Section 1.1
Logic Gates

The functional component which makes digital computers possible is the binary switch which has one of two positions or states, usually described as 1 and 0, on and off, or true and false. Millions upon millions of very small, very fast binary switches are needed to implement the complicated logic and memory of a modern digital computer.

At this point in history, digital computers utilize electronic components called transistors as their binary switches. These transistors allow or disallow electric current to flow through ultra-tiny wires. Transistors' states can be altered by another electric pulse in a very short amount of time. The detailed study of transistors is beyond the scope of this course, since it would require a great deal of study of the principles of electricity, magnetism and electronics.

But to understand a computer's functioning, we don't need to really understand the internals of transistors. Besides, they will probably be replaced by a different technology in ten years. Instead of studying transistors which are at too low a level, we will study gates which are the eternal logical foundations of computer hardware. These gates group together to form circuits, which implement the functionality of the computer.

A gate is a logical component that allows binary signals to be combined. Modern computers build gates out of transistors, but students at MIT put together an entire computer using tinker toys. Their basic unit was still the gate, and gates can be made from optical or biological components as well as tinker toys. Earlier computers, before the ENIAC in 1947, used relay switches which were electromagnets that flipped back and forth. The ENIAC and its successors for the next 15 years used vacuum tubes.
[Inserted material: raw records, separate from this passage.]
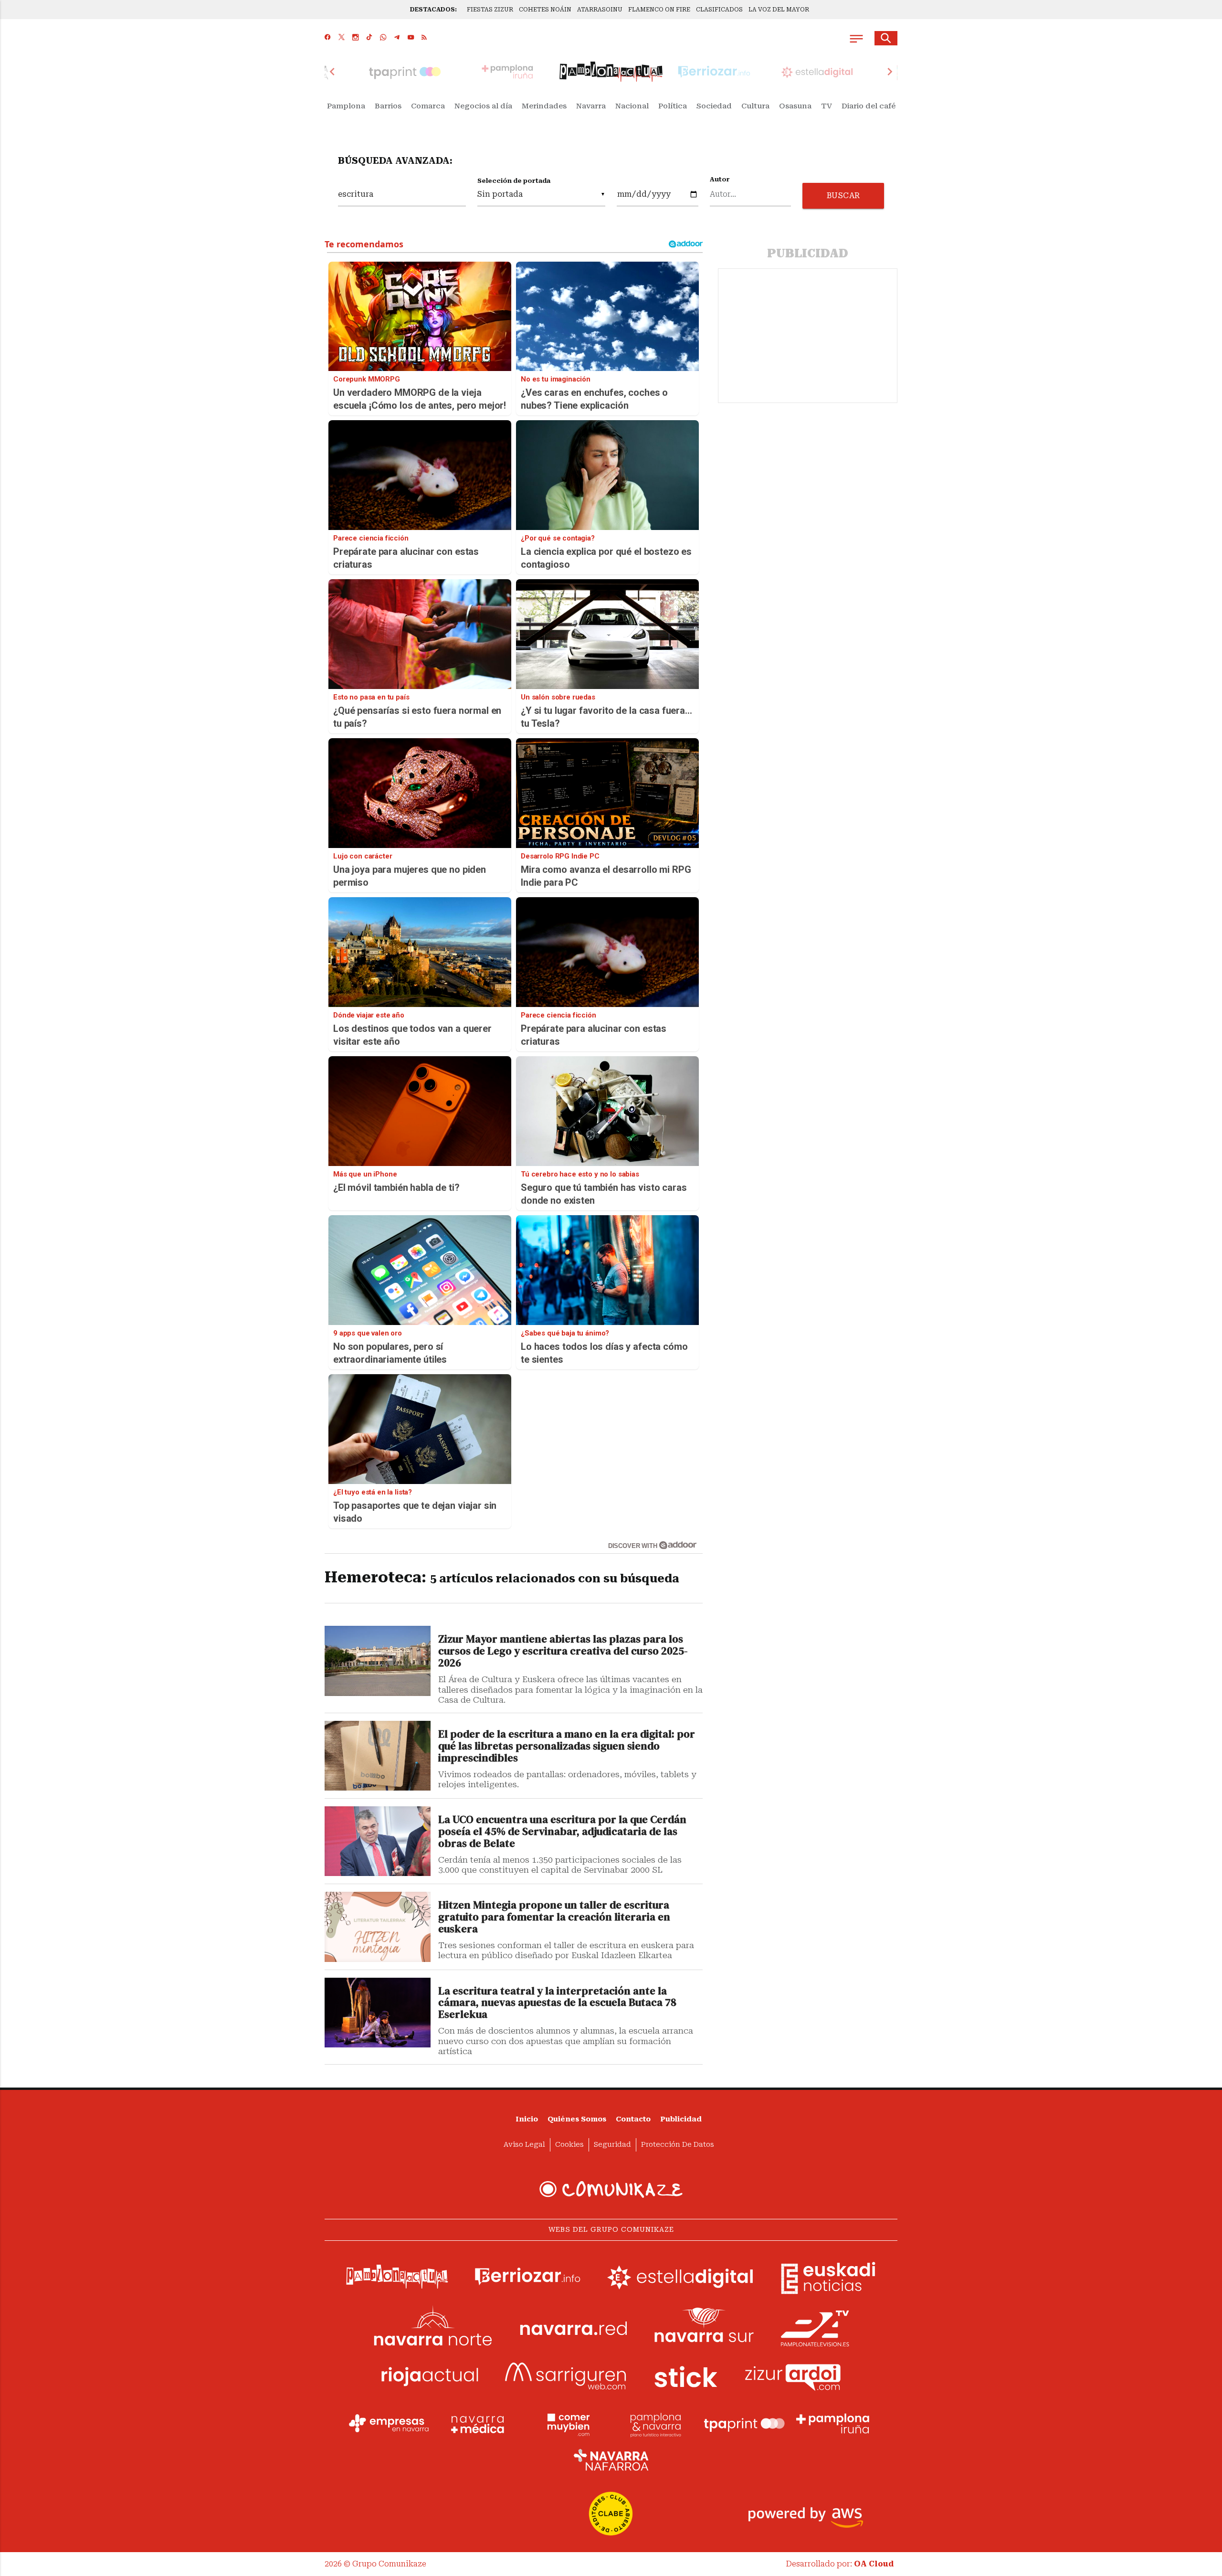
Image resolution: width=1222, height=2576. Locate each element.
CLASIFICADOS (719, 9)
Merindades (544, 106)
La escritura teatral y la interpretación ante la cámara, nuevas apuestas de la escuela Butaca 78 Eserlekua (557, 2003)
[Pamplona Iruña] (833, 2423)
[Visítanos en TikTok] (369, 38)
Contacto (633, 2119)
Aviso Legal (524, 2145)
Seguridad (612, 2145)
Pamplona (346, 106)
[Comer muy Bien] (566, 2423)
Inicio (527, 2119)
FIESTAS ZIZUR (490, 9)
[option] (611, 71)
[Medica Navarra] (477, 2423)
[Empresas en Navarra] (389, 2423)
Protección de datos (677, 2145)
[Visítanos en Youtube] (411, 38)
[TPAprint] (744, 2423)
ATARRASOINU (599, 9)
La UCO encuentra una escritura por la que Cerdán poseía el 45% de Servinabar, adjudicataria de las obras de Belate (562, 1832)
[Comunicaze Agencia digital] (611, 2189)
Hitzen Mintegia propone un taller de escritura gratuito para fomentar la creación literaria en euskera (554, 1917)
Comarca (428, 106)
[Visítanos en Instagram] (355, 38)
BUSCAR (843, 195)
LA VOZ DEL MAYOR (778, 9)
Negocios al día (483, 106)
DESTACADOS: (433, 9)
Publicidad (681, 2119)
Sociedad (714, 106)
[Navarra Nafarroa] (611, 2460)
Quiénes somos (577, 2119)
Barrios (388, 106)
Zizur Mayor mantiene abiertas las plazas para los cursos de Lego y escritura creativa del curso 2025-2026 (562, 1651)
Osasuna (795, 106)
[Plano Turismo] (655, 2423)
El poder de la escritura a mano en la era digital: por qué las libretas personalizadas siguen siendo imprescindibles (566, 1746)
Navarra (591, 106)
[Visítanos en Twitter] (341, 38)
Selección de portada (513, 180)
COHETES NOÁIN (545, 9)
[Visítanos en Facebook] (328, 38)
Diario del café (868, 106)
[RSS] (424, 38)
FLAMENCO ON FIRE (659, 9)
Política (672, 106)
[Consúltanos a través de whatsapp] (383, 38)
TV (826, 106)
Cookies (569, 2145)
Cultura (755, 106)
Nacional (632, 106)
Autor (720, 179)
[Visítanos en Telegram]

Even though all gates today are made of transistors, there are different kinds of transistors and different ways of building the same gates out of them. For example, CMOS (complementary metal oxide on silicon) is a type of transistor and a corresponding way of arranging transistors on a silicon chip. ECL (Emitter Coupled Logic) is another method. These are sometimes called "transistor technologies" or "logic families." In all of these cases, the AND gate, for example, performs the same function. However, some technologies such as ECL are much faster than others, while some technologies such as CMOS use very little power and are more appropriate for pocket calculators and portable computers.

A logic gate is a uni-directional device with one or more inputs going into it and one or more outputs coming out. These inputs and outputs are sometimes called wires or lines and have logical values corresponding to the states of a binary switch (1 and 0, on and off, true and false.)


Fig. 1.1.1: A generic gate

Three of the most common gates are AND, OR and NOT. AND and OR both have two inputs and one output, while NOT has one input and one output. Computer designers use abstract symbols for gates in order to ignore the kind of transistors that comprise it. Fig. 1.1.2 show the abstract symbols for these three gates and the truth tables that describe what they do.


Fig. 1.1.2: Definitions of AND, OR, NOT

Occasionally some books will put arrows on the lines to indicate the direction of signal flow. This is not strictly necessary since the gates determine the flow of signal values. Here is an AND gate with arrows:


Fig. 1.1.3: AND gate with directional arrows

We will not use this notation unless it is necessary for clarity.

The names AND, OR and NOT come from classical logic, and later we will show the connection between traditional logic and these circuits. The following rules help remember which truth table goes with which gate:

AND Both of its inputs must be 1 in order for its output to be 1, i.e. both A and B must be 1.
OR Either of its inputs must be 1 in order for its output to be 1, i.e. either A or B must be 1.
NOT The output is not the same as the input. This is like the minus sign of mathematics, negation.